As is par for the course with this hit-or-miss 1970s horror anthology, this particular episode falters due largely to pacing and general series format. There’s too little narrative development to fill out a full hour, and so the running time is padded out unnecessarily with repeat appearances by the “specter of the week.”
And each time the ghost re-appears, it seems a little less frightening. By episode’s end, a feeling of dullness has replaced any genuine sense of terror.
The episode commences with our host, Winston Essex (Sebastian Cabot), walking the grounds of Mansfield House. He begins to muse about the difference between being “alone” and being “lonely.” The long and short of his epiphany is that some people may wish to be alone occasionally, but few people actually wish to actually be lonely. He then wonders if a lonely soul can reach out from beyond the grave…
In “Half-a-Death” lovely Christine (Franklin) returns to her family home after living away in Rome when she learns that her twin sister, Lisa, has passed away. Just days later, Christine’s father dies as well, and Christina’s scheming mother, Paula (Eleanor Parker) begins to grow close to a neighbor, Mr.
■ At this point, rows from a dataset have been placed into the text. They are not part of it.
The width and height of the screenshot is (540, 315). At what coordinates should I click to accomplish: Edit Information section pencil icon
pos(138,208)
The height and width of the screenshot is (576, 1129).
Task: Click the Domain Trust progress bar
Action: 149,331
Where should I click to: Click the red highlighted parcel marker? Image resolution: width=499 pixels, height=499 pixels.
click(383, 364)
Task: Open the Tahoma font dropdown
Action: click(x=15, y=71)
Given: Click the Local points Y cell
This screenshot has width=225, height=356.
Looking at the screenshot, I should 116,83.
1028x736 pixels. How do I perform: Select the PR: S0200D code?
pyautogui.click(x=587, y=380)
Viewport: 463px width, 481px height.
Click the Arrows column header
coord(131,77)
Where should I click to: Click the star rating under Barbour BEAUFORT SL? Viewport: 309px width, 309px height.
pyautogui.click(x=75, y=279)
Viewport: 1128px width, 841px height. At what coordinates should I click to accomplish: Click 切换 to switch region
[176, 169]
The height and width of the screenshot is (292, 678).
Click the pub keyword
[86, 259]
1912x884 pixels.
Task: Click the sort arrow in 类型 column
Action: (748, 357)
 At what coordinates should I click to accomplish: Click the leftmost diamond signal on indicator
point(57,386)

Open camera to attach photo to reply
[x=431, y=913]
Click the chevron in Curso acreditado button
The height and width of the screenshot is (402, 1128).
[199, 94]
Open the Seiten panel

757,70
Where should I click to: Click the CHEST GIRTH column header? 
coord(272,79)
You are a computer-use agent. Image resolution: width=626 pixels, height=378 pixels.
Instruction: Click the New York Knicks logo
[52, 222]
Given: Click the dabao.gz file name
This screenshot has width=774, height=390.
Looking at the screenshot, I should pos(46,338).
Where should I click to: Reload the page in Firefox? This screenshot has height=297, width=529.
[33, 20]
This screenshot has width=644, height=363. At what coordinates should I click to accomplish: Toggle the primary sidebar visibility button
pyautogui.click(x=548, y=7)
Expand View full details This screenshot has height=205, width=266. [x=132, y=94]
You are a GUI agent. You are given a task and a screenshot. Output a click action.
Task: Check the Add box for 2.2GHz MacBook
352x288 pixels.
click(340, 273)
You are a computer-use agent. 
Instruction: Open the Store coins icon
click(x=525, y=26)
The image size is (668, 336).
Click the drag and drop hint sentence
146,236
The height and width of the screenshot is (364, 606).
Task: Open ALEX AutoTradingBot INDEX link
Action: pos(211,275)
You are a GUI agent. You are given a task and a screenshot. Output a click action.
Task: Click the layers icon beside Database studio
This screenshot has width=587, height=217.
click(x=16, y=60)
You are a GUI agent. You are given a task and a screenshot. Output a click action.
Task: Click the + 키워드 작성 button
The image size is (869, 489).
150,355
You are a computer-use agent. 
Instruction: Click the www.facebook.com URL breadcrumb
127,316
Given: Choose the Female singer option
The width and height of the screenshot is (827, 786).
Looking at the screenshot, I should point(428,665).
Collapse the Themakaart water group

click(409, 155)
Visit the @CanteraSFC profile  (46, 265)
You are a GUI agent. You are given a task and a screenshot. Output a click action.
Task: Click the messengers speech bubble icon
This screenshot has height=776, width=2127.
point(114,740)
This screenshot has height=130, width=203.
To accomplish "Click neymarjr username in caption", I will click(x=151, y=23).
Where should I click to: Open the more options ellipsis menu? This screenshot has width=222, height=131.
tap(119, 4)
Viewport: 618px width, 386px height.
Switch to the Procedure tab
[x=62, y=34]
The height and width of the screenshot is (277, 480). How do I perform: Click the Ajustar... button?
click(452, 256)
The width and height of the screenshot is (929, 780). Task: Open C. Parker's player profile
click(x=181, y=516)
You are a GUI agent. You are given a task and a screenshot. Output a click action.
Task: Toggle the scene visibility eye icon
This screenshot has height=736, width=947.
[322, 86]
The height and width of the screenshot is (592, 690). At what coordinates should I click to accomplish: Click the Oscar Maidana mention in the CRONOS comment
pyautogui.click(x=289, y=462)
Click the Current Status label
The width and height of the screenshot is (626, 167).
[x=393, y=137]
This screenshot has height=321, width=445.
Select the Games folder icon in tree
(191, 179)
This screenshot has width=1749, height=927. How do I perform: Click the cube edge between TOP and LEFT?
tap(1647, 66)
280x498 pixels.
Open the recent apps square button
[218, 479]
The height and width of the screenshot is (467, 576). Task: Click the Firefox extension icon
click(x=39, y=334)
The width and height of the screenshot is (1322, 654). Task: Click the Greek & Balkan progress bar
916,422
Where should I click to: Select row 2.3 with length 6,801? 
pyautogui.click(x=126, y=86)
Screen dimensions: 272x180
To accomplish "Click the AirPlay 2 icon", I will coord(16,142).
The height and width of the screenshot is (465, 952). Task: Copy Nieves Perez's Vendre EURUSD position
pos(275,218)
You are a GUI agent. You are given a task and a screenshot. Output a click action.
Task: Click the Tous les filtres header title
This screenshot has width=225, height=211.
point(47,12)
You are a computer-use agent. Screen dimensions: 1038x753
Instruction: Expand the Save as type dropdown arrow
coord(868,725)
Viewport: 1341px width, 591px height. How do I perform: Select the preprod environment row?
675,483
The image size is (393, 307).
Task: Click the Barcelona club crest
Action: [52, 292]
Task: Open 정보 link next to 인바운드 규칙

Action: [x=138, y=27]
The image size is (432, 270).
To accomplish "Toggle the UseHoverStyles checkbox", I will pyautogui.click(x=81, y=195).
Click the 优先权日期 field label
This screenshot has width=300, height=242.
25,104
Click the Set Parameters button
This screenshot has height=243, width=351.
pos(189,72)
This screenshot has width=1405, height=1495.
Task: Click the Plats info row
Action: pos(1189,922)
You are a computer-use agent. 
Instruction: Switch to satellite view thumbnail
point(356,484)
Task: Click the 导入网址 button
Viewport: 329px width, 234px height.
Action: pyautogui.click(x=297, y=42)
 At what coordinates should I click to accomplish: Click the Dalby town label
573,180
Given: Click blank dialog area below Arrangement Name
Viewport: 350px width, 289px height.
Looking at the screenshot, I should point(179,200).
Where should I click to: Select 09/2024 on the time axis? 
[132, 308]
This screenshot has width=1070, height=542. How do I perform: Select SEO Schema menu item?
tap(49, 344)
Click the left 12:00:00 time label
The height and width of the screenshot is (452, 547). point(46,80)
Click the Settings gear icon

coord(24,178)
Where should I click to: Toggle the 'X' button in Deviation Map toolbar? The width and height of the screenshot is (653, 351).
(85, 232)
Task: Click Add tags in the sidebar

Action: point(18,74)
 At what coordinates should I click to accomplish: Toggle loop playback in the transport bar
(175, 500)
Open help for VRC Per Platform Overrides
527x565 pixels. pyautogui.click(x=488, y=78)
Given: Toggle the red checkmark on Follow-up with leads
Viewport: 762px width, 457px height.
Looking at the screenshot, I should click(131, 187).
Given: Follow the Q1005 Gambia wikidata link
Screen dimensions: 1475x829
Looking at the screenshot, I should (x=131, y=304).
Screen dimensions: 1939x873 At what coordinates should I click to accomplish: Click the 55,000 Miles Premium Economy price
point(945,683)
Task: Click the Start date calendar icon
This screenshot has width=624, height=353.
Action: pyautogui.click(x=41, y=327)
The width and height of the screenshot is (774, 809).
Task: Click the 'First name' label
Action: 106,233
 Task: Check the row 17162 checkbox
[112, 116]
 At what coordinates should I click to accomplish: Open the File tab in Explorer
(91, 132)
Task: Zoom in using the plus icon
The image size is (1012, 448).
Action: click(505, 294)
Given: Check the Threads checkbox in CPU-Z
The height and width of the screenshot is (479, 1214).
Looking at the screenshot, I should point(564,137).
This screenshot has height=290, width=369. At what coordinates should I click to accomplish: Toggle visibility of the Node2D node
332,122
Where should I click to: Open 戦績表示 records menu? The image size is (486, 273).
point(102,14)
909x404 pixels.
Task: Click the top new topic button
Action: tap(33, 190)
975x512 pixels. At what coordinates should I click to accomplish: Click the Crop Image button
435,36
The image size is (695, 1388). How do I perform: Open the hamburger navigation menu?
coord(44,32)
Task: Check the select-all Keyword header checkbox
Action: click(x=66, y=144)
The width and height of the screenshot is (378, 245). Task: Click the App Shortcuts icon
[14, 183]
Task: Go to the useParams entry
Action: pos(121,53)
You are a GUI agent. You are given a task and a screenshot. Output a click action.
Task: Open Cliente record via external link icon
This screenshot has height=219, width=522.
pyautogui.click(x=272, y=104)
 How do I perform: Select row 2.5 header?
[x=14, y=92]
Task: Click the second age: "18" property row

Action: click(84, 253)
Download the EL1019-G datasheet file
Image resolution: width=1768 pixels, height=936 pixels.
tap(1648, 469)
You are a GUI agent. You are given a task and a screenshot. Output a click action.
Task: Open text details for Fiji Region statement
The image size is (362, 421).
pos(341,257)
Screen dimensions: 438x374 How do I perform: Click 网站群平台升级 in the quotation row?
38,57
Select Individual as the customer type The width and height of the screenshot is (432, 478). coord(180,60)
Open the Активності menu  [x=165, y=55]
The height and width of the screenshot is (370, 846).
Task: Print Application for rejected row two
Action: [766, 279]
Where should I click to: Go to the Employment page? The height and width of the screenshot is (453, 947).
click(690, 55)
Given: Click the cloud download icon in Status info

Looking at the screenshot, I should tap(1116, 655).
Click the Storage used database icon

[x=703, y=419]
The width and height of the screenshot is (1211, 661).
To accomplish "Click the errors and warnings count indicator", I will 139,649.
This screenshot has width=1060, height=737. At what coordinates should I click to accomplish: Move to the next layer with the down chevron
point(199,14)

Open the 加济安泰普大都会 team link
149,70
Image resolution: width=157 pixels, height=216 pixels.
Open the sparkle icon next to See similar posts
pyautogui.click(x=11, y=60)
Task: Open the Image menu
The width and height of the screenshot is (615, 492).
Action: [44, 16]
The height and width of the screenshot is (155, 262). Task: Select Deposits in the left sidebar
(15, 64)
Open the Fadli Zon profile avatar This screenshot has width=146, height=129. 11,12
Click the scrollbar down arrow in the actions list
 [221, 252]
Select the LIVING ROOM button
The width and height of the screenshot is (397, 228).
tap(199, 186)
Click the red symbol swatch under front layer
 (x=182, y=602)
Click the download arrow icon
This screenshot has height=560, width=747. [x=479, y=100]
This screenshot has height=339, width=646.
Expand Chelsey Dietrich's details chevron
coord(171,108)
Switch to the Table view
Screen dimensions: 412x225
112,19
Claiborne (Andrew Duggan).
A visit from a medium (and charlatan), Miss Eliscu (Signe Hasso) confirms Christine’s worst fears. Twins apparently are “single souls” indeed, sharing one spirit. Deprived of a locket which protects her against the ghostly Lisa’s advances, Christine succumbs to her sister’s entreaties for company in death… only to see her mother finally step up and replace her.
“Alter-Ego” also involved a ghostly twin of sorts, and the idea that only one of the two could thrive, while the other would die. It was a far superior meditation on the concept of doppelgangers and evil duplicates. “Half-a-Death” is a weak retread, and fails to make sense even on a rudimentary level since Paula sacrifices her own life to her dead daughter, thereby giving Lisa half-a-soul too many. I mean, if twins share a soul, that Elissa already has half. And if she takes her mother’s soul, she has one-and-a-half, right?
It’s all a bad case of narrative meandering – call it Half-a-Narrative -- and more than enough to make one miss the crisp clarity of a Twilight Zone, a One Step Beyond, or even the Ghost Story contemporary (from Australia), The Evil Touch (1973).